ついにこの日がやってきました、エド・デ・ワールト就任コンサート。勿論当日券は売切。通常はお客さんを入れない舞台後方のオルガン席までぎっしり入るほどの盛況ぶりですから、デ・ワールトへの期待が並々ならないということが感じられました。お披露目コンサートとはいうものの、プログラムを見ればわかるように実に意欲的。1曲目のアダムスの作品については出版元のサイトのリンクを貼っておきましたのでご覧ください。アメリカのオケでは頻繁にアンコールで演奏される曲の一つですし、デ・ワールトはかくて自分のオケだったサンフランシスコSOと録音もしています。小気味のいい実に明るく楽しい作品です。次の中国四川省重慶生まれの作曲家郭(Guo)の”遠い旅”、チベットを題材としたソプラノ付の作品ですが、これが非常に素晴らしかった。中国人の作品だからラーメンのチャルメラみたいなのとか、共産主義万歳!なんてタッチとは全く大違い。ベルグのヴォツェクのような無情さ、そしてマーラーのリュケルトリーダーのような人生のはかなさが融合したような実に深遠で緊張感のある作品だった。こんな音楽がすでに中国の現代音楽で生まれているとは衝撃的でした。それにしてもこの作品で歌った張(Zhang)、声の美しさ、声量のコントロール、テキストのもつ表現、どれをとっても言うことなし。現在彼女は主にフランスのトゥールーズ・キャピトル劇場で活躍していますが、これから必ず大きな評価をうけることでしょう。

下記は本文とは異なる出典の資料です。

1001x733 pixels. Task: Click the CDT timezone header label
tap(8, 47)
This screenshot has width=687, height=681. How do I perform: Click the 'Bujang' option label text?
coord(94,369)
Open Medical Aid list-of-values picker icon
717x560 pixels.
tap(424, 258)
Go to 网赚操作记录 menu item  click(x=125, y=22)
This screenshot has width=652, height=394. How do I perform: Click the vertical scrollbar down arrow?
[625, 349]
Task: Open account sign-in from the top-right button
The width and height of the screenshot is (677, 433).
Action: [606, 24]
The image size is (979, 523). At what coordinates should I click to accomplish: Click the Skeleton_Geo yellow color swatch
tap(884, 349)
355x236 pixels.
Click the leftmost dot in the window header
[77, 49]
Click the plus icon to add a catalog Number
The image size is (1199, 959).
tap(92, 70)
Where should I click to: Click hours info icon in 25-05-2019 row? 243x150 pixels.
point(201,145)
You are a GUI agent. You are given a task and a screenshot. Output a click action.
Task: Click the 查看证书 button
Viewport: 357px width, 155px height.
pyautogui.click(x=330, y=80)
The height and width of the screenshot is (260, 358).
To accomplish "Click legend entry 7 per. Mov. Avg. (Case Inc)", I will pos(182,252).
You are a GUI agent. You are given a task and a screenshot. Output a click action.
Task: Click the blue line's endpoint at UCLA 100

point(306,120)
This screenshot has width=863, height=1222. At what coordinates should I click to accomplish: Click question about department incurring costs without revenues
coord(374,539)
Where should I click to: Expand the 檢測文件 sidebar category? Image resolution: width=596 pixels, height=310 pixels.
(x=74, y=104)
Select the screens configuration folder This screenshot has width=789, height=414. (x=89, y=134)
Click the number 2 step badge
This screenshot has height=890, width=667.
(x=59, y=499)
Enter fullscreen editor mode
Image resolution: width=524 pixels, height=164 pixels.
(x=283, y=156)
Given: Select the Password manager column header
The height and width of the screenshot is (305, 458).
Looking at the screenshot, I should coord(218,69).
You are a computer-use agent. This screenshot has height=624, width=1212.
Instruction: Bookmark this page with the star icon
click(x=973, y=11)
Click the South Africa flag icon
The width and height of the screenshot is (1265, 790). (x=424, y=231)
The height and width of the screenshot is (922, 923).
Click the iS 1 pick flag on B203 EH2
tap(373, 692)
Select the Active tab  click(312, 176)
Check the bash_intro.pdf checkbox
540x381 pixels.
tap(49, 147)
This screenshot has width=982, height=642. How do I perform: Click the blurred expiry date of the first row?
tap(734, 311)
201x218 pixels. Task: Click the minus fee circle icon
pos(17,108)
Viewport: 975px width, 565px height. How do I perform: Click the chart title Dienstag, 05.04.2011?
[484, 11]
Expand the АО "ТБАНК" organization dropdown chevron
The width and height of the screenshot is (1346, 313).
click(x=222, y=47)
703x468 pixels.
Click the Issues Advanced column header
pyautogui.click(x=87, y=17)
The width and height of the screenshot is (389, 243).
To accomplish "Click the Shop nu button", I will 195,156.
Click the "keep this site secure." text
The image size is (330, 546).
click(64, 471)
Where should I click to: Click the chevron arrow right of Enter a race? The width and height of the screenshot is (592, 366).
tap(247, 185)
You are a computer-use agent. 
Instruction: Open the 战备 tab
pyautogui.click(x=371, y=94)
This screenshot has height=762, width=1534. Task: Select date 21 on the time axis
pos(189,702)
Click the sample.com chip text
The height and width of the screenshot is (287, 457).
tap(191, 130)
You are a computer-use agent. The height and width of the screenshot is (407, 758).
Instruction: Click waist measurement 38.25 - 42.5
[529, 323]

そして最後はマーラー。オランダ放送オケとはマーラー全集を完成していますし、Sym.1はミネソタSOとも録音していますし、今後5年かけてマーラー全曲演奏を計画していますし、就任コンサートにマーラーをもってきたことからも、マーラーには並々ならぬ意気込みがあるのはかつて僕がインタビューした際の彼の言葉からも伺い知れます。演奏ですが鋭角的でもなく、粗野なものでもなく実にマイルドな演奏ですが、ひとつひとつのセンテンスが実に丁寧で、そして愛情がこもった演奏だなとまず感じました。何度かデ・ワールトと話をしていますし香港フィルのスタッフからも聞いていますが、実に人間味のあり気さくでいつもジョークを言ってみんなを和ませてくれる、そんな彼の個性が音楽にも満ちあふれていました。3楽章は指揮棒をもたず、とても細かく楽員に両手を使ってニュアンスを伝えようとしたのは、実に印象的でした。香港フィルの演奏も今まで聴いた演奏とは一回りも二回りの上でした。やればできるじゃん!なのか、指揮者が違うとこれだけ違うのか!といった疑問は今シーズンの演奏を聴いている内に答えがでることでしょう。なおこの写真はデ・ワールトがまだ30代、バイロイト祝祭を指揮した頃のものです。

ここ数年、都響とベルティーニさんのマーラーの演奏のために何度か出張などを利用して日本まで聴きに行っていってました。しかし今春都響とのバトンをおいてしまい、彼の演奏が日本で聴けなくなって実に寂しいなと感じていたのですが、香港にいながらにしてマーラーや様々な作品がデ・ワールトの指揮で身近に聞くことが出来るなんて夢のようです。すでに彼は家族と住む香港の家(Repulse Bay)も決まり、本腰を入れて香港フィルとの仕事にあたることになります。日本にも素晴らしい海外の指揮者が日本のオケの音楽監督や主席指揮者をつとめていますが、家族ごと家を移して活躍をしている指揮者というのは、おそらく戦前のローゼンシュトックというような特別な事情でない限りいなかったのでは?